Teach Yourself Audio Using the Right Records

Please Consider Taking Our Advice on How to Make More Progress in Audio

If you believe what you read on the various internet sites where audiophiles gather to dispense advice about everything they think they know regarding music, recordings and equipment, you are asking for trouble and you are surely going to get it.

You will encounter an endless supply of half-truths, untruths and just plain nonsense, more often than not defended tooth and nail by those with typing skills but not much enthusiasm for the tedium of tweaking and critical listening

What kind of equipment are these people using? How deep is their experience in audio?

Truth be told, I was pretty misguided myself during the first twenty (or thirty, gulp) years I spent in audio, reading the magazines (I still have my Stereophiles and Absolute Sounds from the 70s in boxes), traipsing from one stereo showroom to another, trying to figure out what constituted “good sound” so that I could manage to get my own equipment to produce something closer to the best of what I was hearing.

Most of the time what I heard made me want to go in a completely different direction. Which is often what I ending up doing when the solutions offered by the experts turned out to fall far short of what I considered acceptable.

Teach Yourself

So how do you learn about all this stuff?

Audio friends and fellow travelers can be very helpful. You might also get some tips and ideas from magazines and websites.

But ultimately it’s up to you to teach yourself.

We strongly believe that it’s the only approach to audio that has any chance of allowing the sound of your system to reach the highest attainable levels. Decent sound is everywhere. Exceptionally good sound requires decades and a gread deal of work. Most audiophiles will never be able to hear it for themselves outside of the concert hall.

Next Steps

Much of the commentary on the site has to do with the real nuts and bolts of the recordings we review — exactly what to listen for, detailed information on what are the sonic strengths and weaknesses of different songs or passages in the music, and more along those lines.

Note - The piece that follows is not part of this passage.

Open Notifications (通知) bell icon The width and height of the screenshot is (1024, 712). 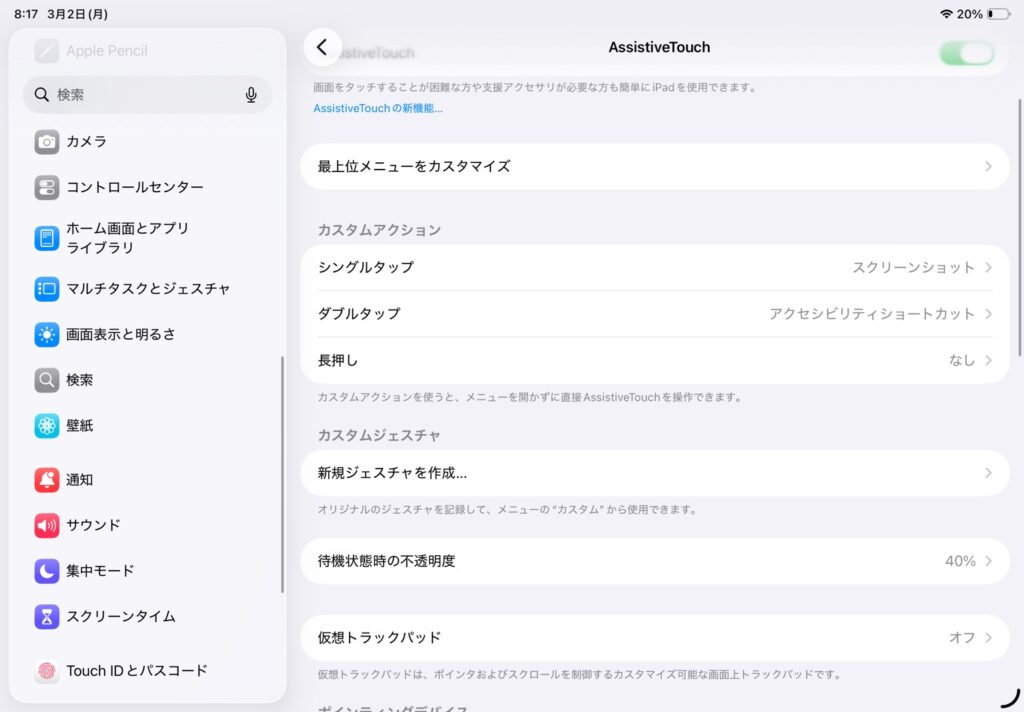(47, 480)
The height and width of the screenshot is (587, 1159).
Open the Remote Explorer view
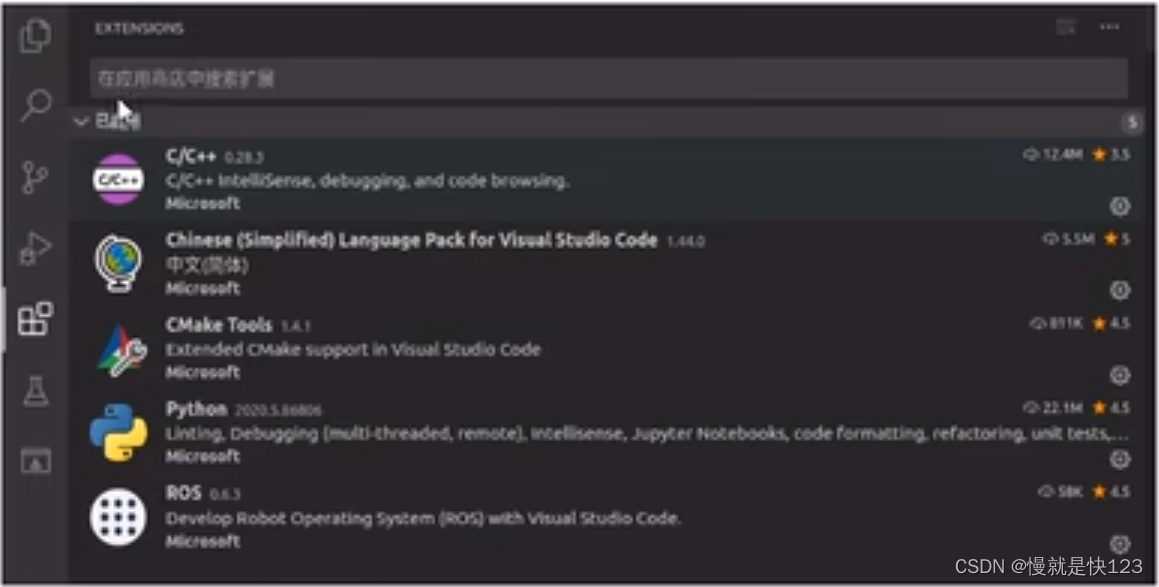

Lately we have been publishing many of our shootout notes, including those that go into detail as to what aspect of the sound might be lacking.

This is what we listened for, it’s how we separated the wheat from the chaff, and we offer it on the site as a guide to help you recreate the very same magic on your own stereo in your own home.

A Bother?

What other record dealer on the planet would bother? But we do it for a reason. We charge a lot of money for our best LPs. We want to help you understand and appreciate what makes our pressings special, so that when you buy them, you do so knowing that the price will be more than justified by the quality of the sound you hear when you get it home and play it.

Ultimately the records speak for themselves. If we are going to charge hundreds and hundreds of dollars for rock records like After the Gold Rush or Rumours, records that were produced in the millions, those records had better deliver, and deliver in a big way.

Some of our customers told us that the records we sent them were so good they could hardly believe it. But we knew exactly what they were talking about — we’d already played them ourselves!